En lo personal, mi proyecto de vida como perdedor eterno y apacible se fue a la basura y me vi involucrado en una revolución sin paralelo en el mundo, la primera antineoliberal realmente profunda, pacífica, democrática y emancipadora de millones. Estamos construyendo un Estado que le garantice a cada persona una cuna para nacer, un pupitre para estudiar, una mesa para comer, un puesto para trabajar, un techo para habitar, un consultorio para curarse, una cama para dormir y para amar y una tumba para descansar.
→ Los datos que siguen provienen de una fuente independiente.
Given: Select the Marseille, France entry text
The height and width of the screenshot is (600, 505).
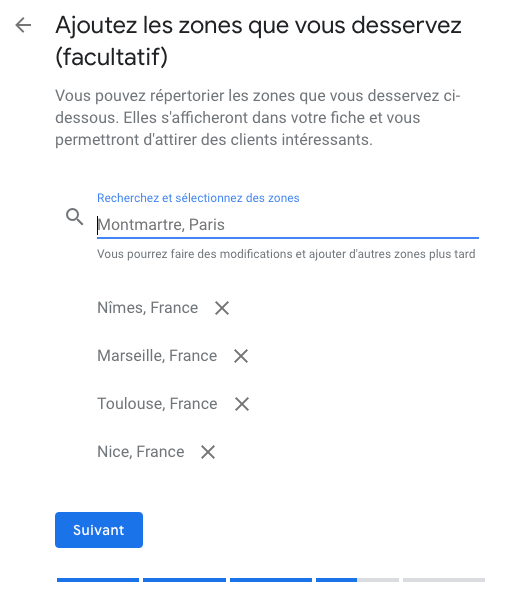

Y me veo, junto con millones, triunfante en el mundo, no porque me haya hecho rico o famoso, sino porque siento una satisfacción galáctica con este proyecto victorioso, y pienso que el hombre que me arruinó la vida de perdedor que me había trazado se encuentra a unas horas de dejar el cargo y que habrá tristeza generalizada, pero no incertidumbre ni zozobra, porque la continuidad y la cohesión de este proyecto está garantizada con Claudia Sheinbaum, y caigo en la cuenta de que nunca podré recuperar la reconfortante condición de derrotado.